最後に、ぱちんこ産業の現状についてお話しします。
公益財団法人日本生産性本部の「レジャー白書2016」によれば、平成27年中の市場規模は23兆2千億円、ぱちんこ遊技への参加人口は1,070万人となりました。前年と比較して、市場規模に関しては1兆3千億円、5.2%の減少、参加人口に関しては80万人、7.0%の減少となっています。一方、年間の平均遊技回数は32.4回で、前年から9.6回の増加、年間の平均費用は9万9,800円で、1万4,600円の増加となっています。参加人口の縮小幅と比較して市場規模の縮小幅が小さいこと、年間の平均遊技回数や平均費用が大きく増加していること等から、いわゆるヘビーユーザーヘの依存度が大きく増加しているものと推察されるところです。
業界の皆様にあっては、ヘビーユーザーに偏った、いわば射幸性頼みの営業が、果たして、ぱちんこ遊技にのめり込んでいる方を家族に持つ方々を始めとして、多くの国民の理解が得られるものかどうか、改めて考えていただきたいと思います。「客が射幸性の高い遊技を求めるのだから仕方がない。」という言い訳は、これだけぱちんこ遊技へののめり込みを問題視する声が大きくなった現状においては、もはや通用するものではありません。

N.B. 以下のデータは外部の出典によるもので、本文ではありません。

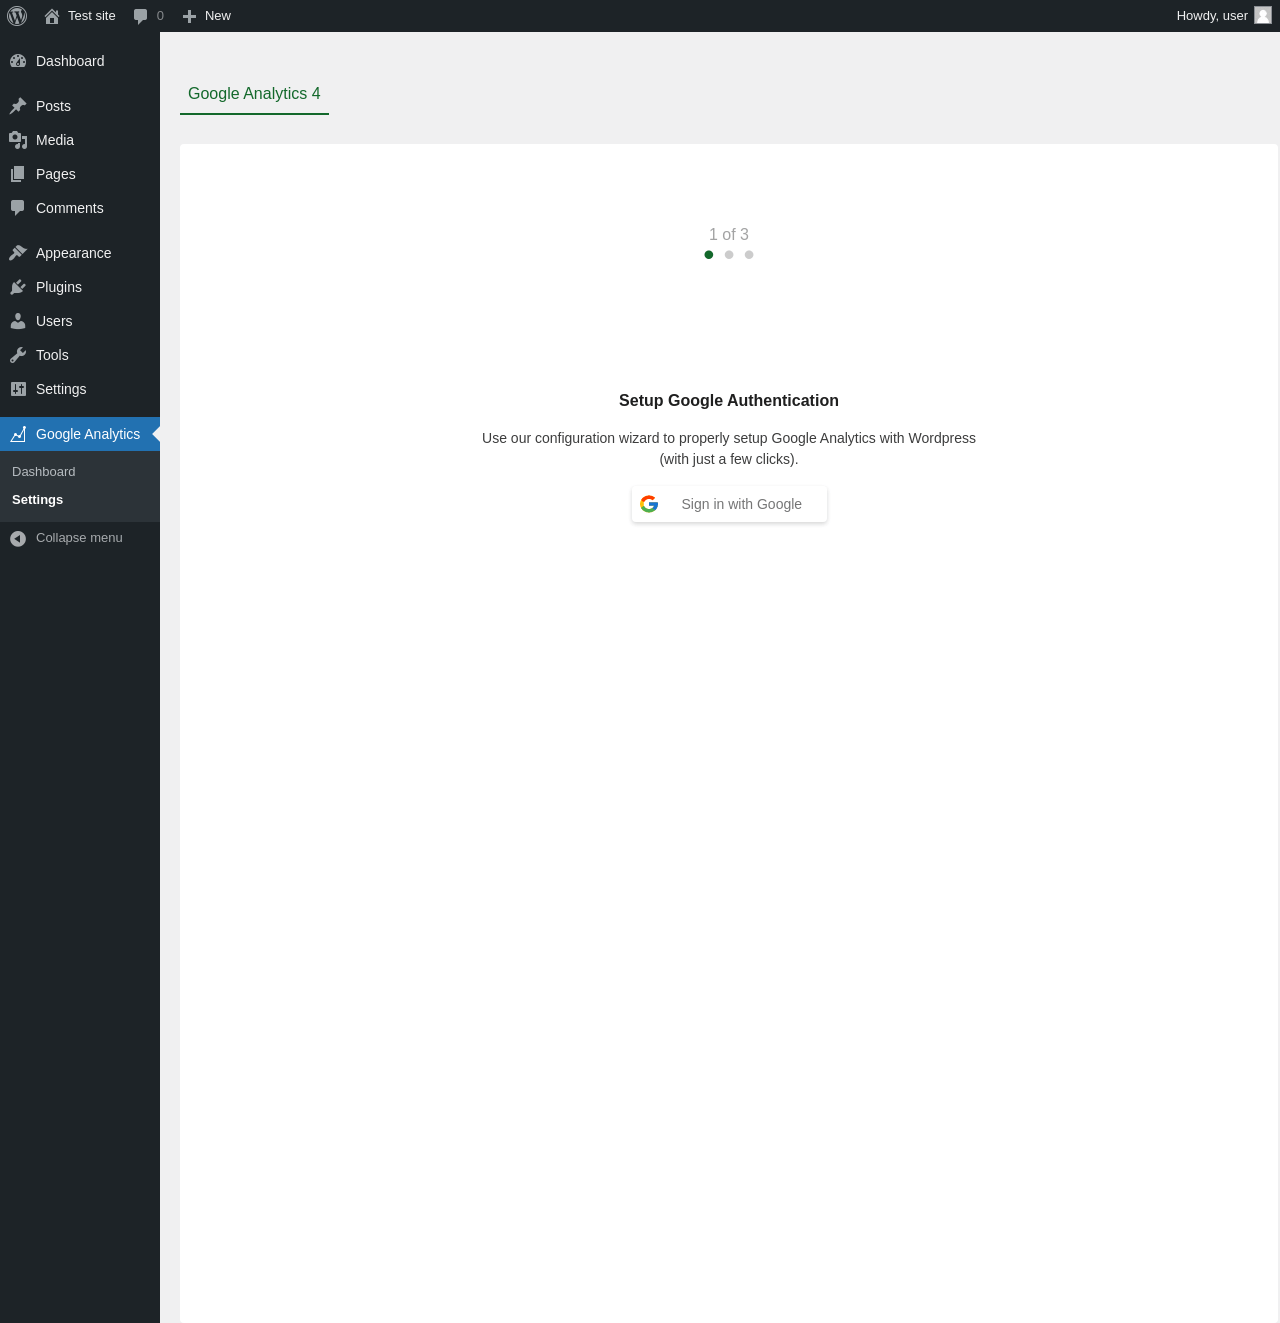Select the third wizard step dot
Viewport: 1280px width, 1323px height.
tap(749, 255)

ぱちんこ営業が「射幸心をそそるおそれのある営業」である限り、射幸性の適度な抑制は、健全な営業であるための不可欠な条件でありますが、今の営業実態と大衆娯楽としてのぱちんこ遊技に対する国民感覚とは大きく乖離しているのではないかと危惧しております。
こうした状況にある中、ここまで述べてきた
・検定機と性能が異なる可能性のある遊技機の撤去
・遊技機の流通における業務の健全化
・射幸性の抑制に向けた取組の推進
・いわゆるのめり込み問題を抱えている方への対策
について確実に取り組むことは、国民感覚との乖離を埋める契機になり得るのではないかと考えられます。しかし、いまだにこれらの取組に消極的な関係者が一部にいることについては、極めて残念なことと言わざるを得ません。今一度、ぱちんこ業界が置かれている状況について思いを至らせ、お一人お一人が能動的にこうした問題に前向きに取り組むことが、ぱちんこ業界のためになることを認識していただきたいと思います。
貴団体を含め、ぱちんこ業界団体の今後の取組に期待し、私の話を終わります。御静聴ありがとうございました。